Zu lösende Aufgabe: Schreiben Sie den unten stehenden Forenbeitrag über die FPS-Einbrüche seit dem Patch vollständig und wortgetreu ab.

Zitierte Textpassage:
# # # # #

Ich hab auch seit dem Patch erhebliche FPS einbußen....

Und nach einigen Stunden , erfolglosen Forschens in den WoW Foren, möcht ich mal bei euch nachfragen , ob vill. jemand eine Lösung oder das gleiche Problem hat..Vielleicht finden wir ja eine Lösung 

Unzwar hab ich seit dem Patch nervtötende FPS einbrüche die vorher nicht da waren, an meinem Rechner kanns net liegen.

Mein System: 
AMD Athlon 64 X2 4800+ ( 2 x 2,5 ghz )
2 GB Geil DDR2 ( 800 MHZ )
ATI- Radeon X800 Pro / Gto 256 mb DDR3 
Windoof XP Pro ( SP3 ) 

So zu den Leistungen..

Auflösung 1280x1024 , 24 bit / 24 bit 6xMulit

Pre Patch: 
Alle Grafik einstellungen Max.. bis auf die sichtweite die bei 3/4 ... konstant 30-40 Fps in shatt und 50 - 60 In Gebieten und im raid 40-50

Post Patch:
Alles ausprobiert, einstellungen hoch,runter 16 bit andere auflösung... das resultat is immer das gleiche 
In Shatt 18 - 30 FPS.... In gebieten 50 -60 ... das gleiche in IF und SW auch 50 - 60 .
Im Raid hingegen 30 - 40 .. sobald ich allerdings ne Holy Nova caste brechen die FPS aufeinmal ein < 10 und gehen danach sofort wieder hoch...

# # # # #

Daten zur Prüfung:

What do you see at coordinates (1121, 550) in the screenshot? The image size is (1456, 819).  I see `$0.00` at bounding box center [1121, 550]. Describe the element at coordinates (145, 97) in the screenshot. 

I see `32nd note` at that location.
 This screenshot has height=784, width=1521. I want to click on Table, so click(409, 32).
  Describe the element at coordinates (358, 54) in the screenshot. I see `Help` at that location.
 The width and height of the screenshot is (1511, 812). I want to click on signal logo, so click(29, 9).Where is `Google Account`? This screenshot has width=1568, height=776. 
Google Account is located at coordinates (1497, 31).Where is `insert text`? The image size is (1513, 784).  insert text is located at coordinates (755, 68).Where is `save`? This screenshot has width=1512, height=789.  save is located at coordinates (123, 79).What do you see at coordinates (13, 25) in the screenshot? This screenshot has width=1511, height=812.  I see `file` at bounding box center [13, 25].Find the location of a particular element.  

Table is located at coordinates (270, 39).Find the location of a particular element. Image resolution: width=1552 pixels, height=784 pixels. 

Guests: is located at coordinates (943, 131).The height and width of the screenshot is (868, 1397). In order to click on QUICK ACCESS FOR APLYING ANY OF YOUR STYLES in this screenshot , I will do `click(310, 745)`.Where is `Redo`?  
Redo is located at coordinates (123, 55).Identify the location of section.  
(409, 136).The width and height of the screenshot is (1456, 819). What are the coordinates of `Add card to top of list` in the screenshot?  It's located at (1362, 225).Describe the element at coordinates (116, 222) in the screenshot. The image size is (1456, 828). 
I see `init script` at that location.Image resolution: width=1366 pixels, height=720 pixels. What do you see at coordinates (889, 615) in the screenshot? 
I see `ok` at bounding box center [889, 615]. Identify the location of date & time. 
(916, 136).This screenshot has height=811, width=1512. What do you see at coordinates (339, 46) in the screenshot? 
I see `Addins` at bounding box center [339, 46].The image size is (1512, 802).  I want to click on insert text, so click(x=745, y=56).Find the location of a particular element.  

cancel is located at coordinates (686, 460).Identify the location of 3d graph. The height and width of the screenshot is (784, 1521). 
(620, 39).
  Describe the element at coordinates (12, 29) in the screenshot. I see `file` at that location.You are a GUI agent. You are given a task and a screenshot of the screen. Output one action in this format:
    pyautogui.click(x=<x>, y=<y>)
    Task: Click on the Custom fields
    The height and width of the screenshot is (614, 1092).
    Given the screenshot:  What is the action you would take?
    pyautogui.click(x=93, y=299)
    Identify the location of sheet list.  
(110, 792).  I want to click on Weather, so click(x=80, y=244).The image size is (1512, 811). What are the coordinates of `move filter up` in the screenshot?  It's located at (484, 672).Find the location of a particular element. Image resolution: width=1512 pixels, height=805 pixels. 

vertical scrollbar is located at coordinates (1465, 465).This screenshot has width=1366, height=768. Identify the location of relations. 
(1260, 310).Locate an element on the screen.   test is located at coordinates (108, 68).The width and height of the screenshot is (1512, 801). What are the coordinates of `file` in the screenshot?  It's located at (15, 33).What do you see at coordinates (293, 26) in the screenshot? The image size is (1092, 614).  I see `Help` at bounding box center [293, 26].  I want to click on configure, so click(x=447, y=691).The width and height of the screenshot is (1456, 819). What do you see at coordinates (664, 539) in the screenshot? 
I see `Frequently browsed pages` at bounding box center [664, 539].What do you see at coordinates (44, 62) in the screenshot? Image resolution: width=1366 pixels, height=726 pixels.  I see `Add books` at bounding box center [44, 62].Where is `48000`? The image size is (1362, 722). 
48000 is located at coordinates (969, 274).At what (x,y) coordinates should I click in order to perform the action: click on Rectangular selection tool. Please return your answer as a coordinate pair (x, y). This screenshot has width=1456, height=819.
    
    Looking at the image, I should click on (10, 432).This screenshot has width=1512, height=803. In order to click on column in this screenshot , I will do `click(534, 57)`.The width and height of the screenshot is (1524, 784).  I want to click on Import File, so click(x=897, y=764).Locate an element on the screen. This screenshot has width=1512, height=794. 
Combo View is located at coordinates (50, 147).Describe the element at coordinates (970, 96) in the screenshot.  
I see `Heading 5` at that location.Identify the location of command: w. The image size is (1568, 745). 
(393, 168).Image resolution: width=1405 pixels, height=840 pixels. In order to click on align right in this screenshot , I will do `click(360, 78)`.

# # # # #

Schriftliche Antwort:
Ich hab auch seit dem Patch erhebliche FPS einbußen....

Und nach einigen Stunden , erfolglosen Forschens in den WoW Foren, möcht ich mal bei euch nachfragen , ob vill. jemand eine Lösung oder das gleiche Problem hat..Vielleicht finden wir ja eine Lösung 

Unzwar hab ich seit dem Patch nervtötende FPS einbrüche die vorher nicht da waren, an meinem Rechner kanns net liegen.

Mein System: 
AMD Athlon 64 X2 4800+ ( 2 x 2,5 ghz )
2 GB Geil DDR2 ( 800 MHZ )
ATI- Radeon X800 Pro / Gto 256 mb DDR3 
Windoof XP Pro ( SP3 ) 

So zu den Leistungen..

Auflösung 1280x1024 , 24 bit / 24 bit 6xMulit

Pre Patch: 
Alle Grafik einstellungen Max.. bis auf die sichtweite die bei 3/4 ... konstant 30-40 Fps in shatt und 50 - 60 In Gebieten und im raid 40-50

Post Patch:
Alles ausprobiert, einstellungen hoch,runter 16 bit andere auflösung... das resultat is immer das gleiche 
In Shatt 18 - 30 FPS.... In gebieten 50 -60 ... das gleiche in IF und SW auch 50 - 60 .
Im Raid hingegen 30 - 40 .. sobald ich allerdings ne Holy Nova caste brechen die FPS aufeinmal ein < 10 und gehen danach sofort wieder hoch...